Bos Unilever Akan Kawal Pembahasan UMKM Perempuan di Panggung G20
Pemberdayaan UMKM perempuan akan menjadi salah satu fokus Indonesia sebagai pemegang Presidensi G20. Indonesia akan memastikan pemberdayaan UMKM perempuan tidak hanya akan berakhir di diskusi event G20 tetapi diwujudkan dalam aksi nyata.
Pembahasan terkait UMKM perempuan akan dikawal oleh B20 Indonesia dan B20 Women in Business Action Council.
Sebagai informasi, B20 merupakan engagement group yang mewakili komunitas bisnis di negara G20.
Sementara, B20 Women in Business Action Council beranggotakan 151 pimpinan bisnis dari 26 negara dan 19 sektor industri.
Presiden Direktur PT Unilever Indonesia Ira Noviarti akan bertugas sebagai chair dari B20 Women in Business Action Council.
Ira mengatakan ada sejumlah prioritas terkait isu perempuan yang akan dibawa dalam penyelenggaraan G20 tahun ini, dari keseteraan gender hingga digitalisasi.

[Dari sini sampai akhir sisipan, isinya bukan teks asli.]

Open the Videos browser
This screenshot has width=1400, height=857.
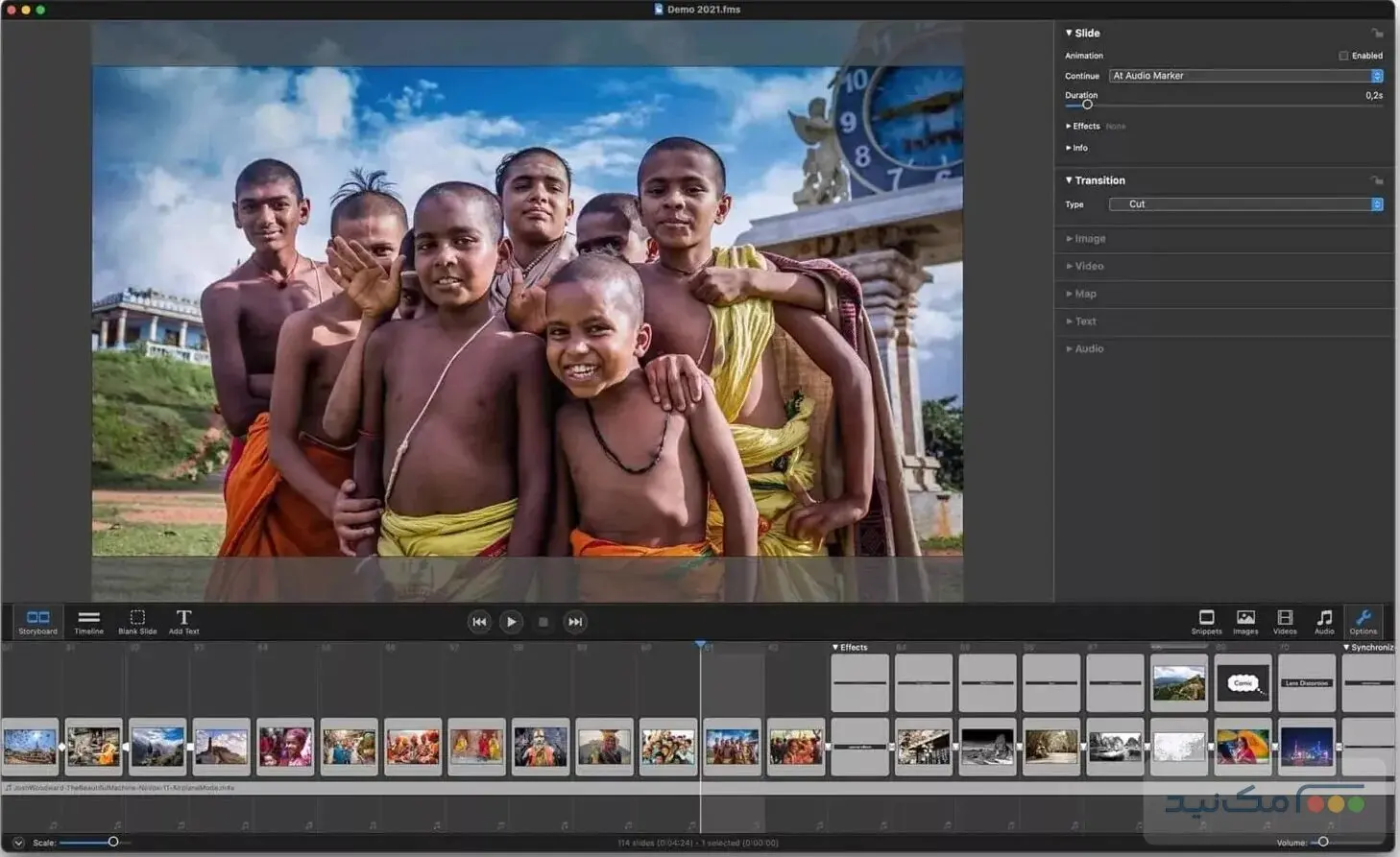click(1285, 621)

Dari semua isu, pemberdayaan UMKM perempuan akan menjadi fokus utama. Isu tersebut juga menjadi tema yang paling diusahakan untuk diwujudkan ke dalam aksi nyata saat Indonesia memegang Presidensi G20.
"UMKM perempuan harus menjadi fokus area kita. Output-nya nanti tidak hanya dari sisi rekomendasi kebijakan. Bisa diimplementasikan juga. Agar efek (penyelenggaraan G20) juga bisa dirasakan," tutur Ira, saat berdiskusi dengan wartawan, Rabu (27/1).
Perempuan yang sudah berkarier di Unilever selama 26 tahun tersebut mengatakan 151 pimpinan bisnis yang ada B20 Women in Business Action Council akan mendiskusikan bantuan apa yang paling dimungkinkan diberikan kepada UMKM perempuan.
Menurutnya, merealisasikan bantuan kepada UMKM perempuan merupakan upaya "membumikan' event G20 kepada masyarakat umum. Juga, mendekatkan isu yang berkembang di masyarakat ke tingkat global.
Sebagai catatan, Unilever telah meluncurkan sejumlah bantuan kepada UMKM seperti "Ibu Bersinar' dan "Juragan Seru".
"Jadi, UMKM perempuan ini saya percaya bisa kita tingkatkan upskilling dan kita bisa ajak perusahaan lain untuk mendorong kepentingan ini. Di Unilever, kami sudah punya modelnya," tambah Ira.
Ira mengatakan pelaku UMKM perempuan masih menemui banyak hambatan untuk mengembangkan usahanya.
Jumlah investasi yang diberikan kepada perempuan lebih kecil sementara akses keuangan juga masih terbatas.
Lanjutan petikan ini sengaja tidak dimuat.